Ramaphosa stresses need for 'significant' additional climate funding for Africa

8th November 2022 By: Thabi Shomolekae - Creamer Media Senior Writer

Ramaphosa stresses need for 'significant' additional climate funding for Africa

President Cyril Ramaphosa

Owing to South Africa’s investment plan requiring much more money to be properly and fully implemented, President Cyril Ramaphosa on Tuesday called for reforms of multilateral development banks, international financing institutions and the mobilisation of commercial banks to meet the needs of developing economies for sustainable development and climate resilience.

Ramaphosa was delivering a National Statement, at COP27, held in Egypt.  

He highlighted that African countries were losing between 3% and 5% of their gross domestic product owing to the effects of climate change.

South Africa recently endorsed the national Just Energy Transition Investment Plan as a basis for its pathway towards a low carbon, climate resilient society.

However, it will need about $98-billion over the next five years to enable a just transition and achieve the ambitious targets the country has set.

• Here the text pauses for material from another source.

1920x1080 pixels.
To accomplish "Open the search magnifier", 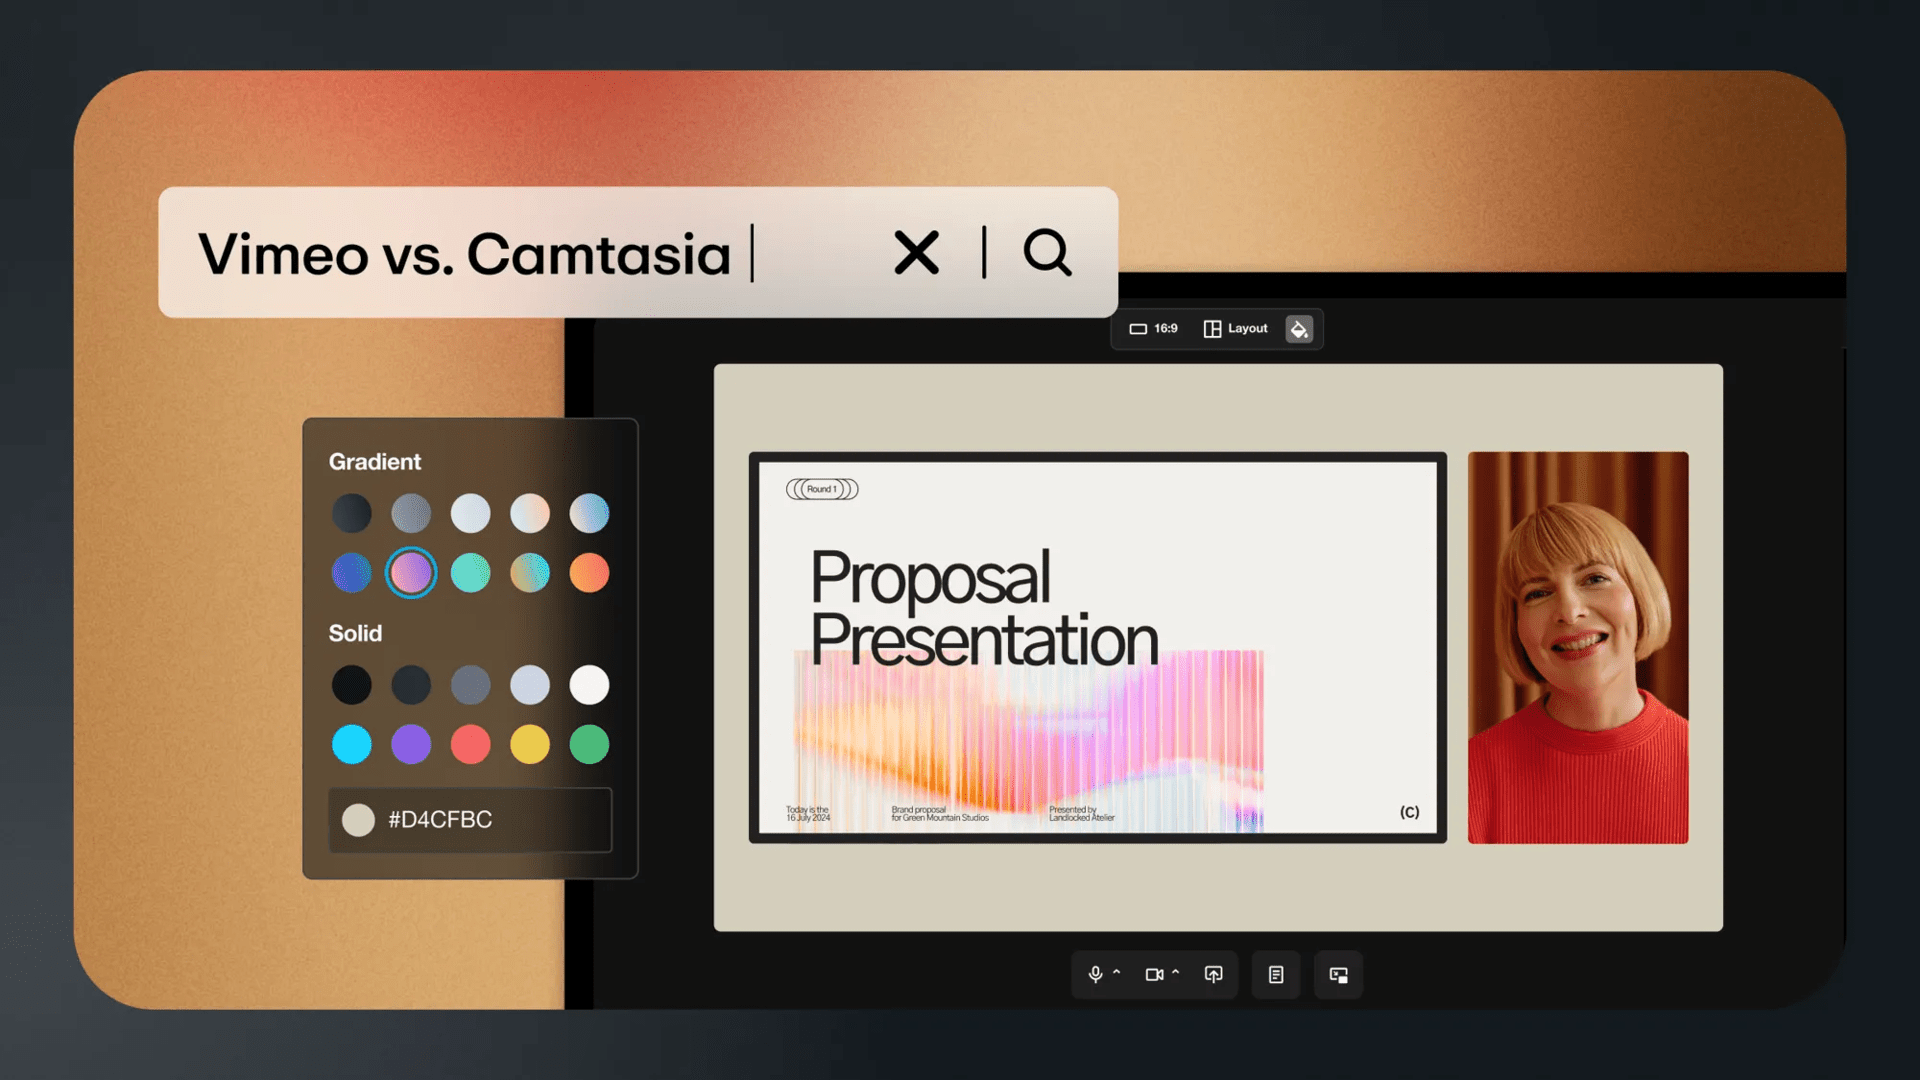I will pyautogui.click(x=1047, y=253).
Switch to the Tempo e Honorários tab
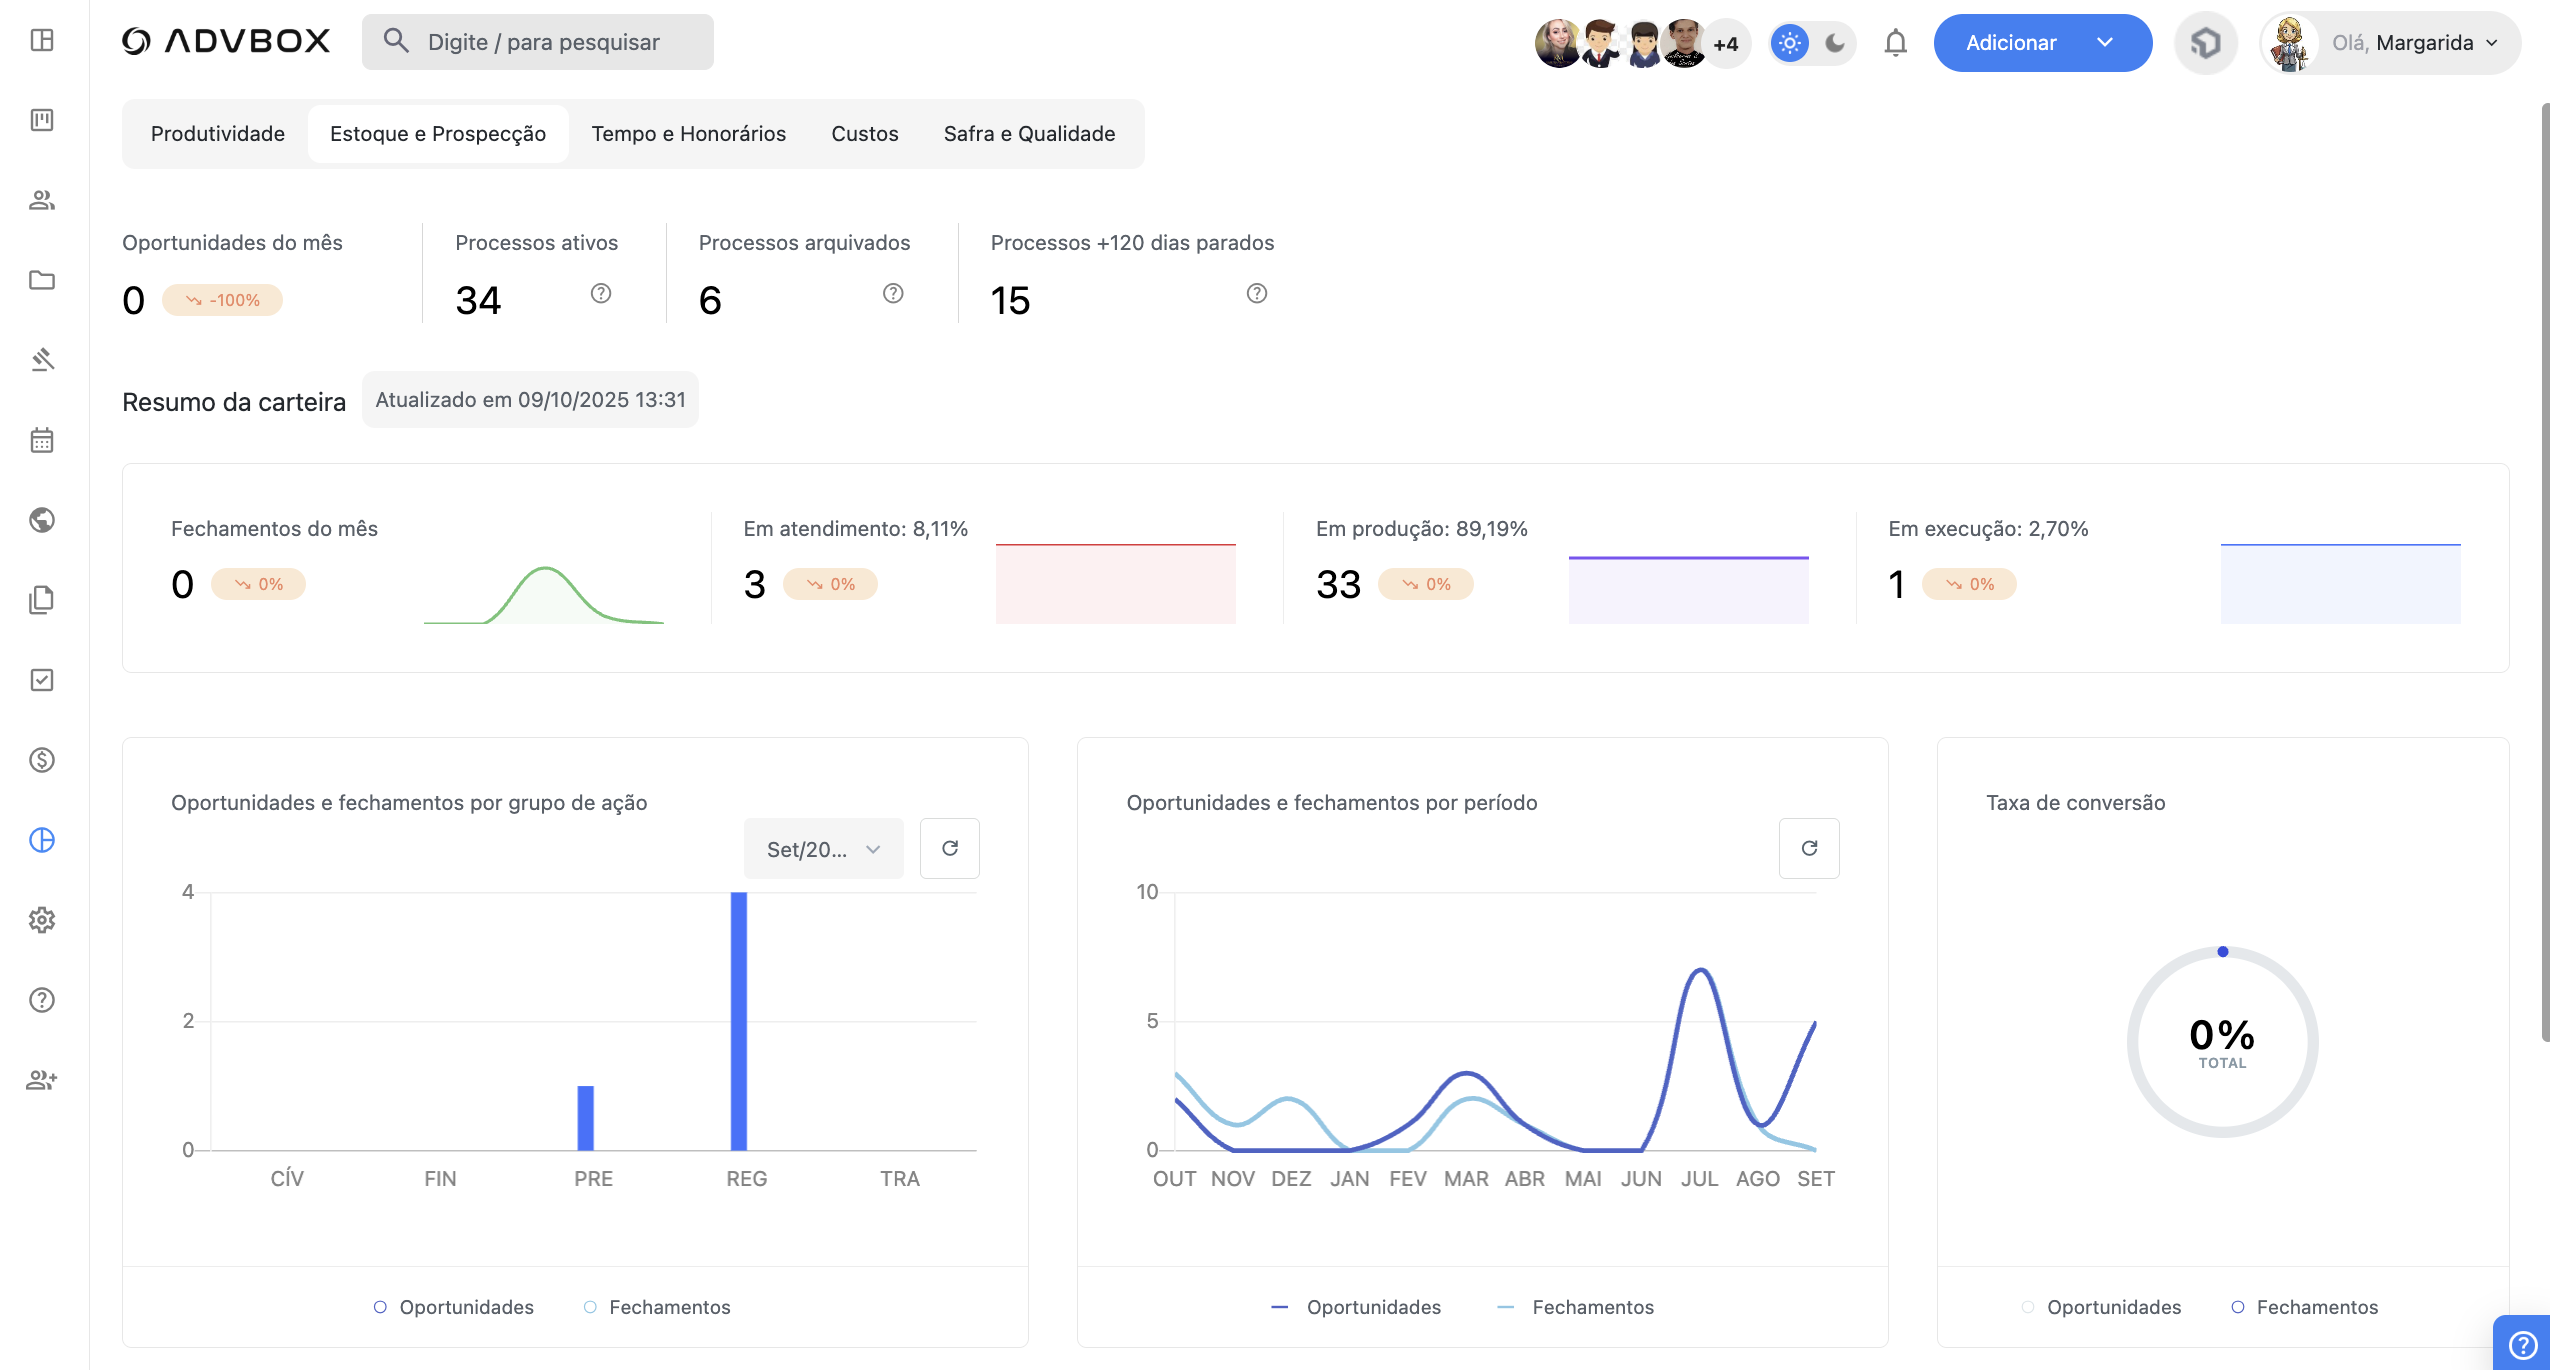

Ramaphosa explained that the plan includes a portfolio of investments across the electricity sector, green hydrogen sector and new energy vehicle sector, and also said financing mechanisms from public finance institutions and commercial institutions needed to provide good concessional loans and further stressed that more grants or non-debt instruments needed to be considered.

Ramaphosa said, at present, multilateral support is out of reach for the majority of the world’s population, owing to lending policies that are risk averse and that carry onerous costs and conditionalities.

“We have already communicated the structuring of the offer that they made to us at Glasgow, that we need to restructure and have more grants, as already we can see that our investment plan requires much more money to be properly and fully implemented,” he added.

He noted that at COP26 in Glasgow last year, France, Germany, the UK, the US and the European Union offered support in the form of a Just Energy Transition Partnership.

“It is our hope that this partnership will offer a ground-breaking approach to funding by developed countries for the ambitious but necessary mitigation and adaptation goals of developing countries,” Ramaphosa said.

He went on to say that a number of “beneficial” bilateral meetings were held, aimed at consolidating common views on climate action, on the just transition, as well as on funding processes.

“We believe that it is only with substantial support that Africa can build the resilience that is required to build, to protect itself and safeguard our economies. It is only with significant additional funding that we can ensure that future generations of South Africans and indeed Africa at large live in an environment that is clean, conducive to health and wellbeing and that has not been destroyed because of the inaction of today’s leaders,” concluded Ramaphosa.